“The application has been running fine for years, last week the network was upgraded and we moved from 100 mbps to gigabit. Now the last half of the data in some messages is garbage. The network people swear it is not the network – but that is the only thing that changed.”
The good news is that the expensive network upgrade did not break the application.
The bad news is that the application is broken and has always been broken. What *many* people writing TCP applications do not realize is that TCP is a stream of bytes, not messages. The fact that an application sends two 1000 byte messages does not mean that the sending TCP stack will send two 1000 bytes TCP segments. The application messages can be segmented into smaller pieces based on either the receiver’s advertized maximum segment size or some configuration limitation on the sender. Retransmissions can also combine and fragment application messages. Even if the sending TCP stack actually sends two 1000 byte TCP segments there is no guarantee that the receiving TCP stack will give the receiving application two 1000 byte messages. For example, if the application’s buffer is only 500 bytes that is all the TCP stack will return. On the other hand if the buffer is 1500 bytes and both 1000 byte segments have arrived the TCP stack will return 1500 bytes in the first call and 500 in the second. It is up to the application to take the byte stream and parse it correctly back into messages.
What does this have to do with upgrading the network? Well the OpenVOS server and Linux client where on different subnets so the OpenVos system was advertising a maximum segment size of 536 bytes. The application messages sent by the client were 1000 bytes so the messages where being segmented into 2 pieces. Prior to the upgrade it appears that both segments were arriving at the OpenVOS server before the application posted its receive so all 1000 bytes were read with one call to the receive function. After the upgrade the segment timing changed so that some of the time only the first segment was available when the application posted its receive.
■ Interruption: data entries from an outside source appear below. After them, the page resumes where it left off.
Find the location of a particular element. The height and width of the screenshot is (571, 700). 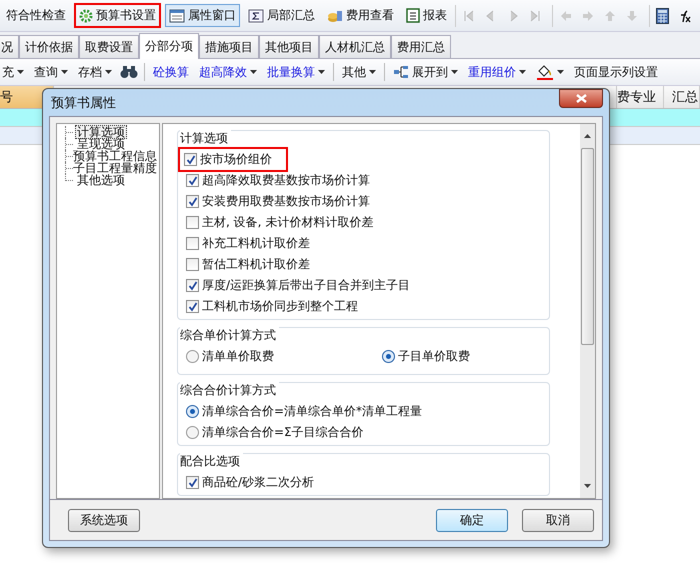

scrollbar is located at coordinates (588, 311).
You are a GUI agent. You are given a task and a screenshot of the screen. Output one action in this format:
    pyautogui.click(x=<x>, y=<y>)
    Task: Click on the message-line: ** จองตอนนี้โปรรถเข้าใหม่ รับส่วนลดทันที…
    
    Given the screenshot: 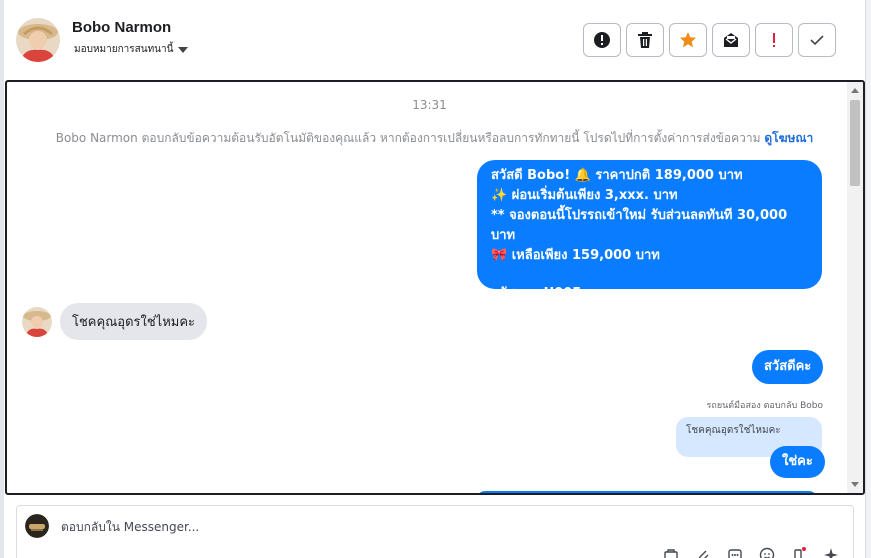 What is the action you would take?
    pyautogui.click(x=640, y=226)
    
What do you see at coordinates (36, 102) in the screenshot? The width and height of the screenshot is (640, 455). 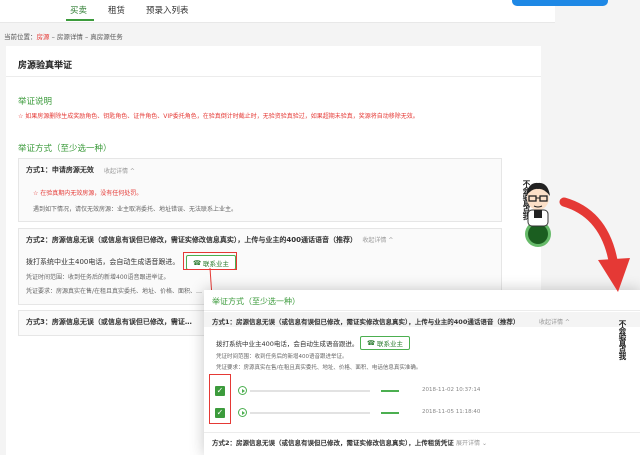 I see `instructions-title: 举证说明` at bounding box center [36, 102].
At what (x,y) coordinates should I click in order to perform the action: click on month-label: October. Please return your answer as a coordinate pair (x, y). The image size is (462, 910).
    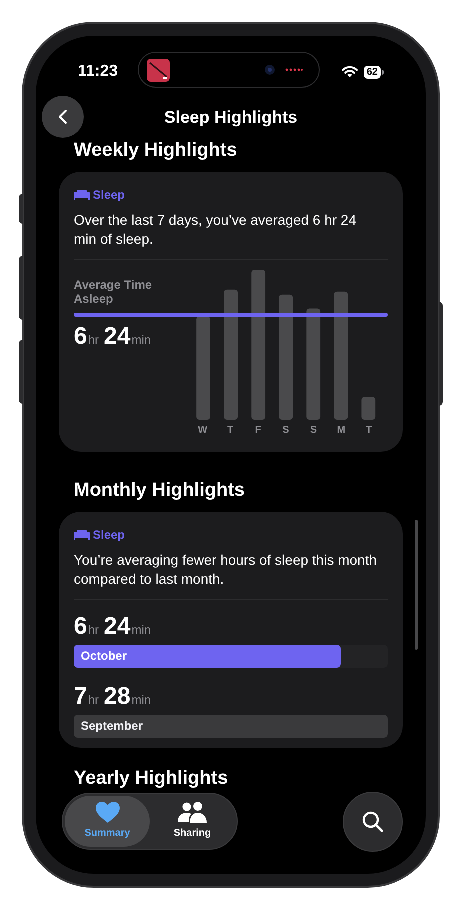
    Looking at the image, I should click on (104, 656).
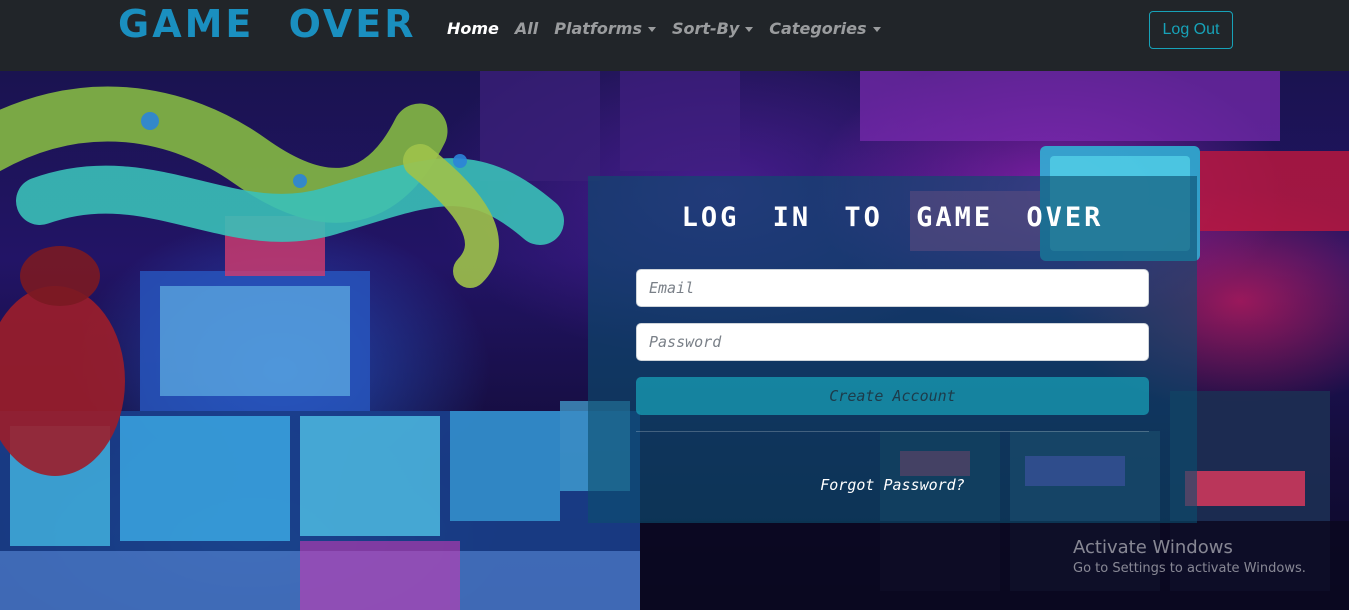 The height and width of the screenshot is (610, 1349). I want to click on divider, so click(892, 432).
The last 464 (1000 – 536) bytes of the application buffer were not filled in by the TCP stack and contained whatever garbage was there before the receive was posted.
In this case there was an easy quick fix, increase OpenVOS’s advertised MSS value to 1460 (see An easy way to improve TCP throughput across subnets). That however is really only a stop gap. The real solution will be to rewrite the code to correctly parse the TCP byte stream back into application messages instead of just assuming that 1 receive call will return 1 message.